Faut-il placer
Il est des nôtres de
Laurent Graff dans la filiation littéraire de
la modification où
Michel Butor avait choisi d'articuler son roman autour du pronom personnel vous ou dans celle de
Mygale de
Thierry Jonquet qui utilise un tu assassin si déstabilisant ?
Comme le chantre du nouveau roman et le maître du polar
Laurent Graff, évite en effet le je facétieux ou un ll qui isolerait son personnage principal de ses contemporains pour lui préférer le on qui va associer bon gré mal gré ses lecteurs aux affres du héros ou plutôt de cet anti-héros. Ce choix stylistique est redoutable car comme l'indique
Camille Laurens dans son magnifique recueil
Quelques-uns qui fait suite au Grain des mots, ce petit mot est un pronom personnel, toujours assujetti, cet invariable aime la variété ; il ne désigne personne mais il remplace tout le monde. C'est le champion de la métempsycose. Il anime à lui seul les six personnes de la conjugaison, s'adaptant à chacune avec un sens aigu de la nuance. Plus loin elle ajoute qu'il est le miroir de l'homme. L'étymologie va plus loin puisque on dérive directement du latin homo.
On c'est donc l'homme, cet homme Jean dont on découvre la vie à la banalité abrasive. Calembredaine de la bedaine de la quarantaine qui éloigne inéluctablement la concrétisation des rêves de séduction. Cohabition plus que vie commune avec la mère de ses enfants dont il craint les foudres ménagères et recherche péniblement quelques attouchements hebdomadaires faute de mieux. Consommation rituelle d'un café matinal sur le comptoir du bar de la gare en attendant le train qui le conduira à son travail de bureau où l'ennui et la médiocrité se livrent à une lutte farouche en dépit de la tartufferie de la convivialité avec ses collègues. Préparatifs de vacances et arrêt sur l'aire d'autoroute.
Peu à peu vous sentirez la nausée vous envahir tant ces cascades de on vous infligent de ressemblances bon gré mal gré avec votre quotidien. Ce pronom personnel honni - on c'est un con entendais-je dire dans mon enfance - est-il le hérault de l'universel nivellement des espoirs romanesques vers le bas ? le "qu'en dira-on ?" et les "on dit" doivent-ils toujours avoir le dernier mot sur les "on ira où tu voudras, quand tu voudras et on s'aimera encore quand l'amour sera mort" ?

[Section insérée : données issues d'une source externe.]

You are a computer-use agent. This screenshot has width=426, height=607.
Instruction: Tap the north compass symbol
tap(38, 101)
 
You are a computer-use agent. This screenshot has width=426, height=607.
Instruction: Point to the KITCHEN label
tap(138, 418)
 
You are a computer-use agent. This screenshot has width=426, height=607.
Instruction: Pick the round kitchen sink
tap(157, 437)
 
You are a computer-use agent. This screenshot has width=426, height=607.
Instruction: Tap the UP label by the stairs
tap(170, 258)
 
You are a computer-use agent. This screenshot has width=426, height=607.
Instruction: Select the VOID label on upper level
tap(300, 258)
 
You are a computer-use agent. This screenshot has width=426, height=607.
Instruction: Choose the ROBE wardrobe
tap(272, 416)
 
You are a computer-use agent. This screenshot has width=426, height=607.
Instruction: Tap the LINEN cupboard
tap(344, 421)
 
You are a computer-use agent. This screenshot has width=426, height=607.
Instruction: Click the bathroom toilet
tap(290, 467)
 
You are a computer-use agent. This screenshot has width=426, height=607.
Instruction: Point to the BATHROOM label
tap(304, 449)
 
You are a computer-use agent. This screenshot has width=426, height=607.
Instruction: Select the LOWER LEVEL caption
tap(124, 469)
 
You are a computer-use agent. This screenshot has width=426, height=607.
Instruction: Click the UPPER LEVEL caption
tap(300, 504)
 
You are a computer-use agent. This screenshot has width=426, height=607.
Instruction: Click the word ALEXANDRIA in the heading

A la manière des contes à la courte paille de
Gianni Rodari,
Laurent Graff propose après cette immersion dans le banal, trois suites possibles, trois récits où brusquement une panne de réveil, un retard viennent tout changer à la façon d'un battement d'ailes de papillon qui entraînerait un ouragan. Jean devient tour à tour Achille, Ambroise puis Arsène qui tous trois verront leur vie modifiée dans le marc du café de la gare. le premier parce qu'il prendra son café dans la salle à côté d'une inconnue, le second parce qu'il remplacera le café quotidien par un whisky qui en appelera beaucoup d'autres, le dernier parce qu'il a renoncé à prendre son café et s'est mis à marcher vers on ne sait quoi.
A vous de voir au sortir de la lecture de ce court roman si vous préfereriez être Jean, Achille, Ambroise, ou Arsène mais ces quatres hommes vous hanteront comme ce sempiternel on hante le livre à la façon d'un bourdon de cornemuse dans la brûme des rêveries.